Good friends are so valuable
Friends can be incredibly supportive but they have to understand what living with food allergy really means: that eating a food to which you are allergic really could kill you; that only a very tiny amount of that food could be enough to cause a reaction and that, if you do have a reaction, calling 999 and helping you use your Epipen injector could save your life. But once they know and understand, friends will also help you be careful, will check ingredients, will call up restaurants and will give you moral support if you are having a hard time with an eaterie or in finding somwhere or something to eat.
Check, check, check
The other leg to the campaign is the need to check and check again whether the food you are going to eat or get delivered will be safe for you. By law all eateries have to be able to tell you if any of the 14 major allergens are present in their food and they must serve you ‘safe’ food but there are still many hazards along the way. These usually arise from human error or ignorance on the part of the eaterie.

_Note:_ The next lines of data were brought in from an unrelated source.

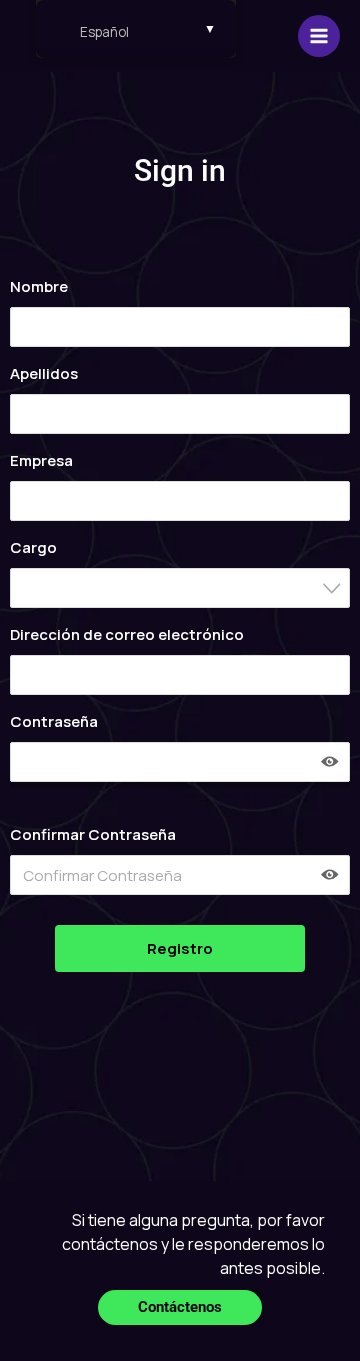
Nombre (39, 286)
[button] (180, 1307)
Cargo (33, 547)
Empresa (41, 460)
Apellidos (44, 373)
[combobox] (180, 588)
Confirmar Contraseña (93, 834)
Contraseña (54, 721)
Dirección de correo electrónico (127, 634)
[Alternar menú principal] (319, 36)
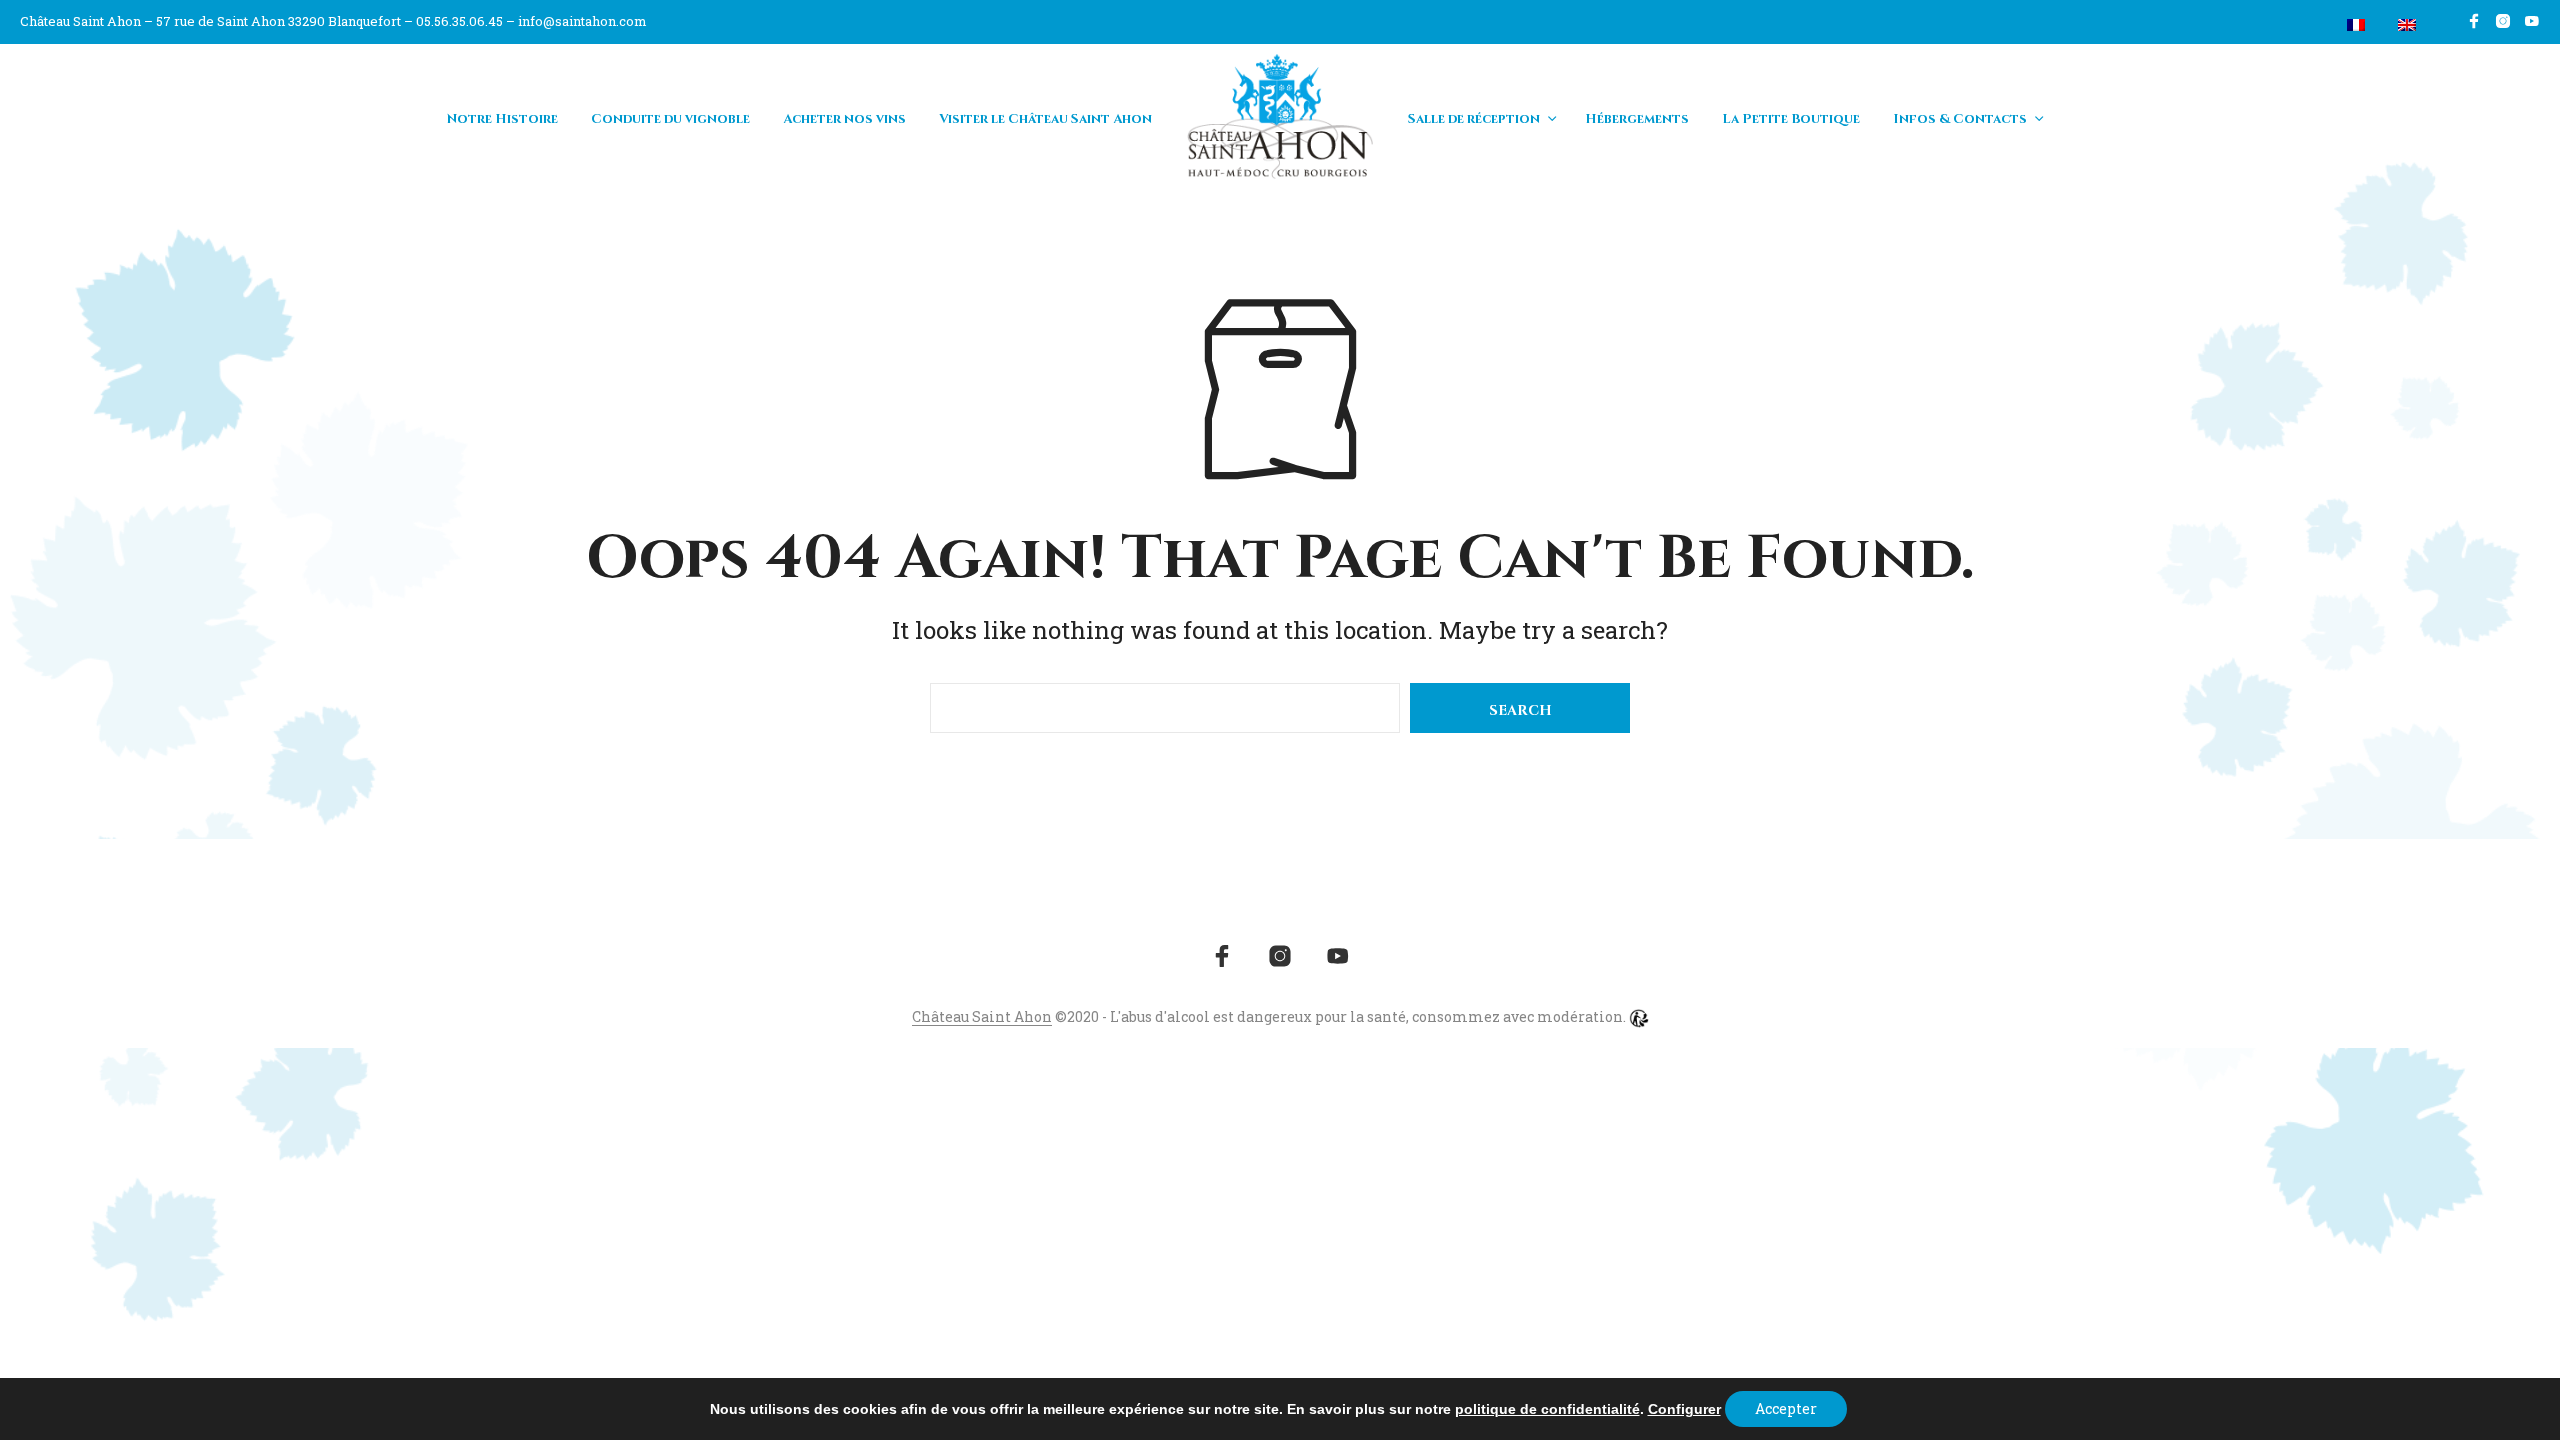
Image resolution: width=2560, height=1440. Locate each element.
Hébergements (1637, 119)
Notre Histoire (502, 119)
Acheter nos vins (844, 119)
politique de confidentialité (1547, 1409)
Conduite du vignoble (670, 119)
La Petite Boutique (1791, 119)
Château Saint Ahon (982, 1017)
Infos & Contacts (1960, 119)
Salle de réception (1474, 119)
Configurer (1684, 1409)
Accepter (1786, 1408)
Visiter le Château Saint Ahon (1045, 119)
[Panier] (2309, 25)
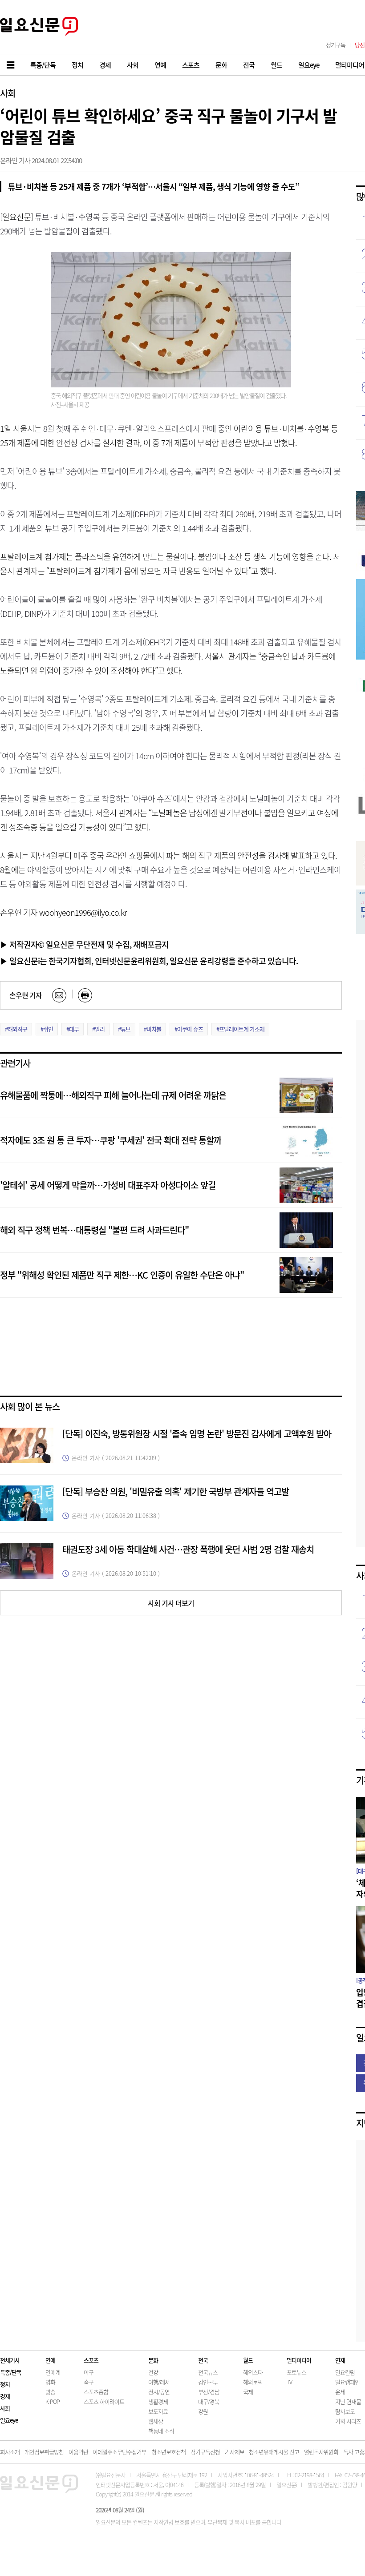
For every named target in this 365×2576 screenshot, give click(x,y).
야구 (88, 2372)
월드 (248, 2360)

So, when going to a restaurant:
- Ideally, call them first to check out how allergy aware they are and, if you are not happy with their answer, then choose a different restaurant.
- When you get there, check again with the waiting staff and if you are uncomfortable with the answers, ask to see the chef.
- Be very specific about what you cannot eat (it is shocking how many waiting staff will not understand that creme fraiche, for example, contains milk) and what reaction you are likely to have.
- Do not allow yourself to be fobbed off. You have a perfect right to know what is in the food they are going to serve you and any decent restaurant will be anxious to accommodate you.
- Do not take risks. If you are not comfortable with what they tell you, play safe and opt for a dish that you know will be safe. It may mean baked potato and salad – again – but better bored than in an ambulance on the way to hospital.
Takeaways, especially if they are delivered, pose an even higher level of risk because your order goes through several hands before it gets to you, it is often automated to it is hard to find out much detail and you are not there in person to ask the questions. So…
- Do not order via an app as you have no idea whether the information on the app is correct. Recipes change frequently and sometimes, if a particular ingredient has not been available they may have substituted another.
- Always speak to the service and explain exactly what you cannot eat. Give examples of the foods/ingredients that will cause a reaction and explain to them what could happen to you if you ate something to which you are allergic.
- Ask them to label your allergy safe meal clearly so that it cannot get mixed up with other dishes.
- If you are not comfortable with the answers that you get, play safe. Either go to a different outlet or make something for yourself while your companions have the takeaway.
- Do not feel embarrassed about asking questions. Food businesses are legally obliged to give you this information so you are totally within your rights.